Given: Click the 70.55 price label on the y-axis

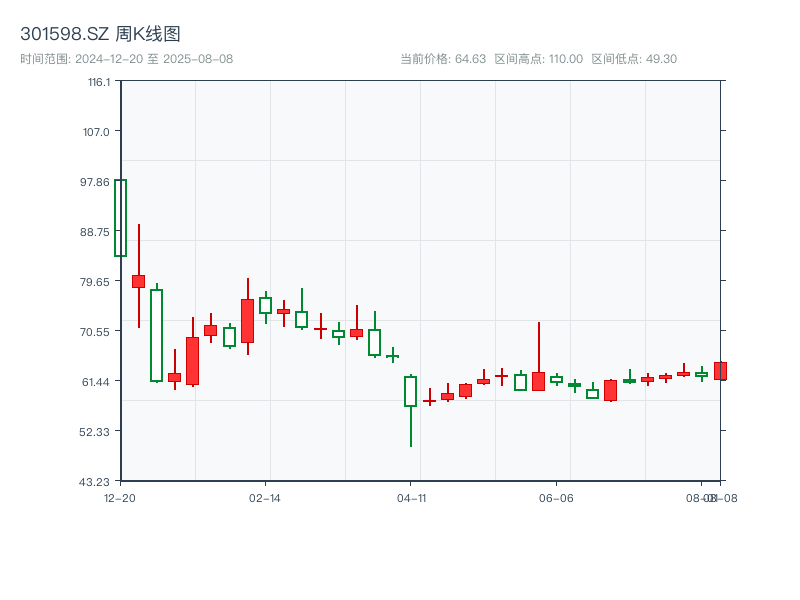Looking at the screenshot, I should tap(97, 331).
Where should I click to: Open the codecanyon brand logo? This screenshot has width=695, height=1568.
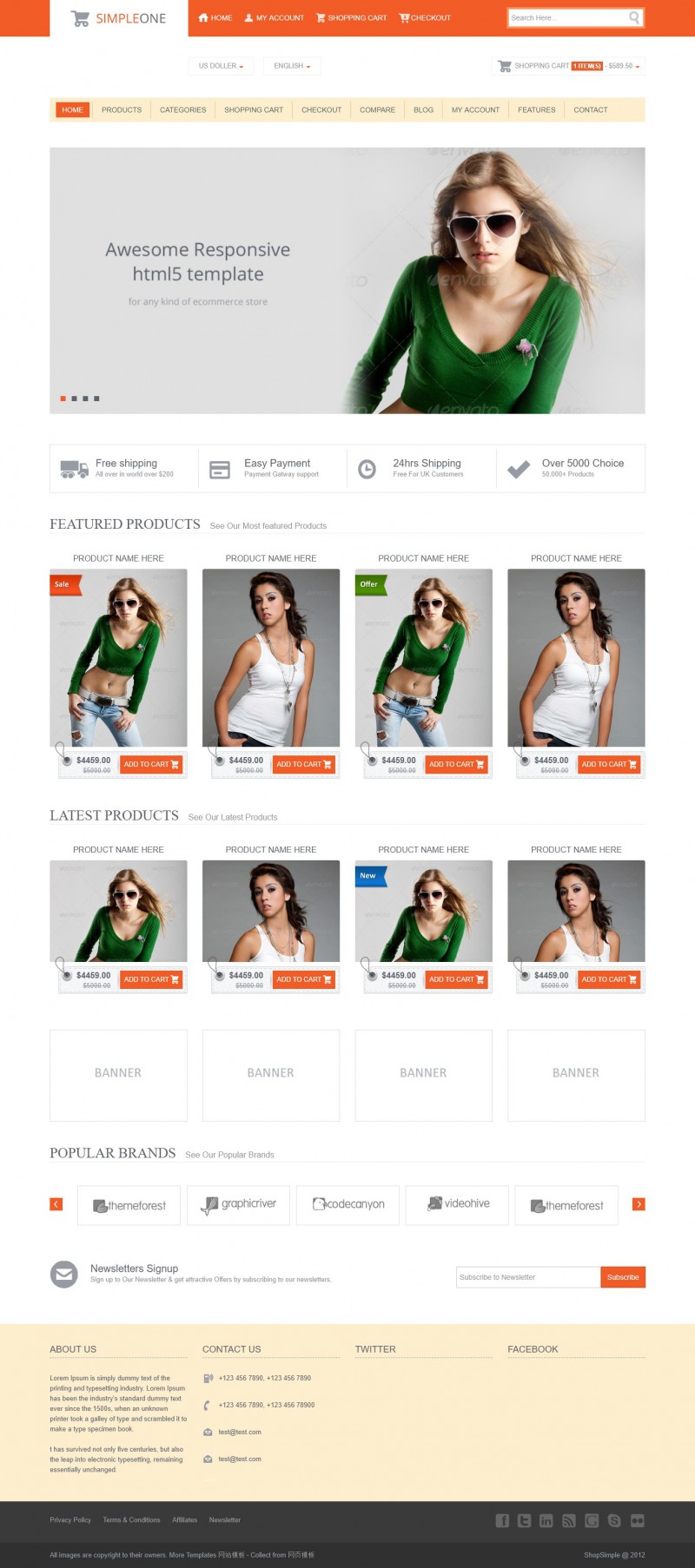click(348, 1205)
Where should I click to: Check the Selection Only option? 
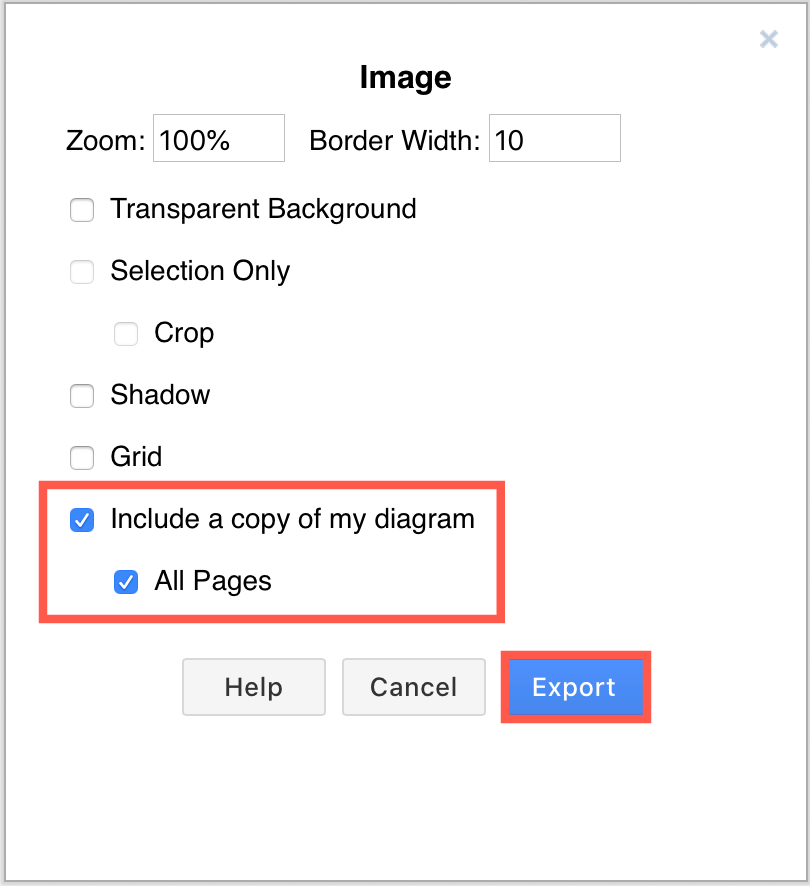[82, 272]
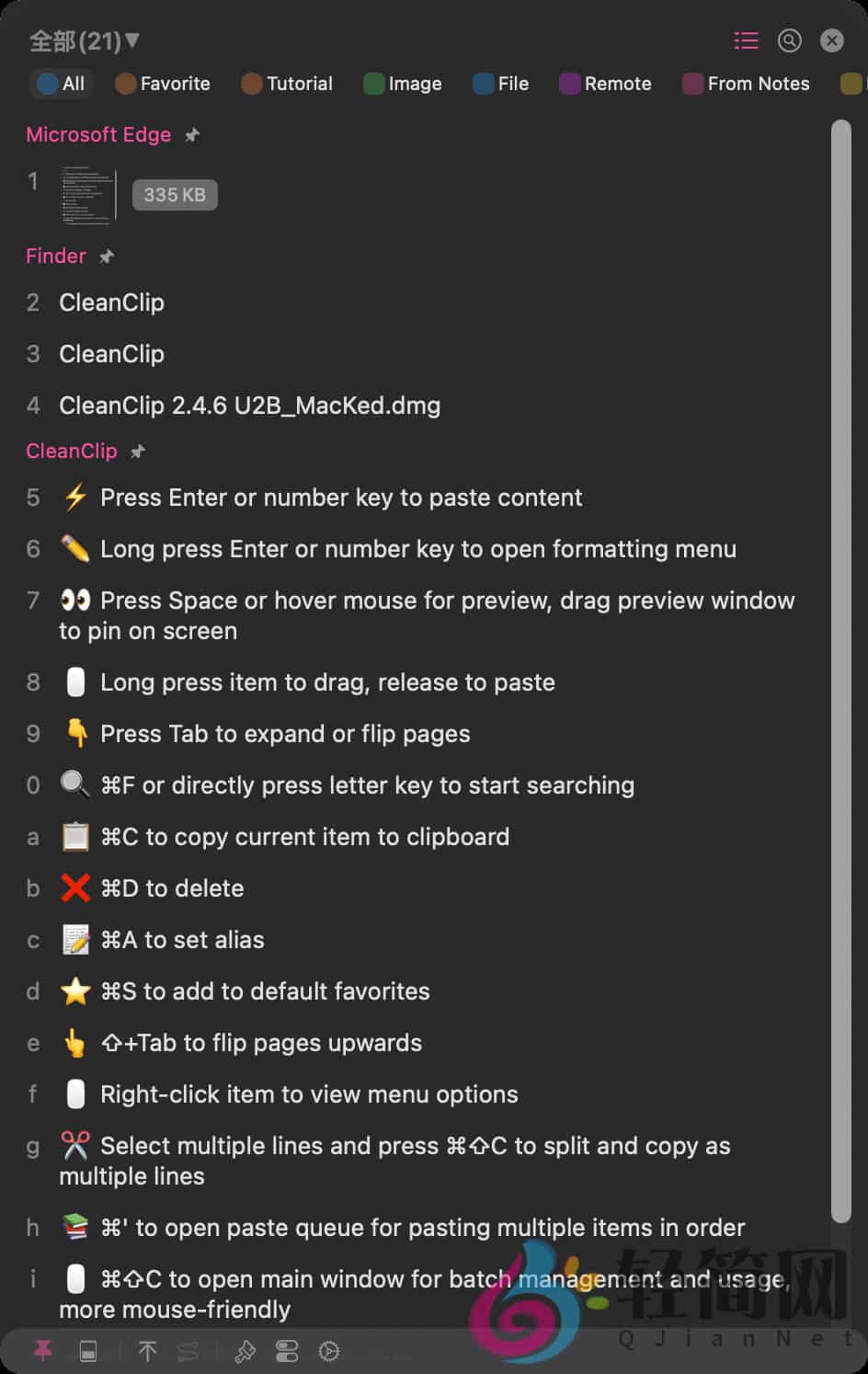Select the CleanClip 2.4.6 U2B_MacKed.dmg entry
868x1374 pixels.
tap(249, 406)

----

The data must be repeated exactly. Any pictures in it are to be left out.

Given: Click the 70.55 price label on the y-axis

Looking at the screenshot, I should tap(97, 331).
Where should I click to: Open the codecanyon brand logo? This screenshot has width=695, height=1568.
click(348, 1205)
Where should I click to: Check the Selection Only option? 
[82, 272]
Select the CleanClip 2.4.6 U2B_MacKed.dmg entry
868x1374 pixels.
tap(249, 406)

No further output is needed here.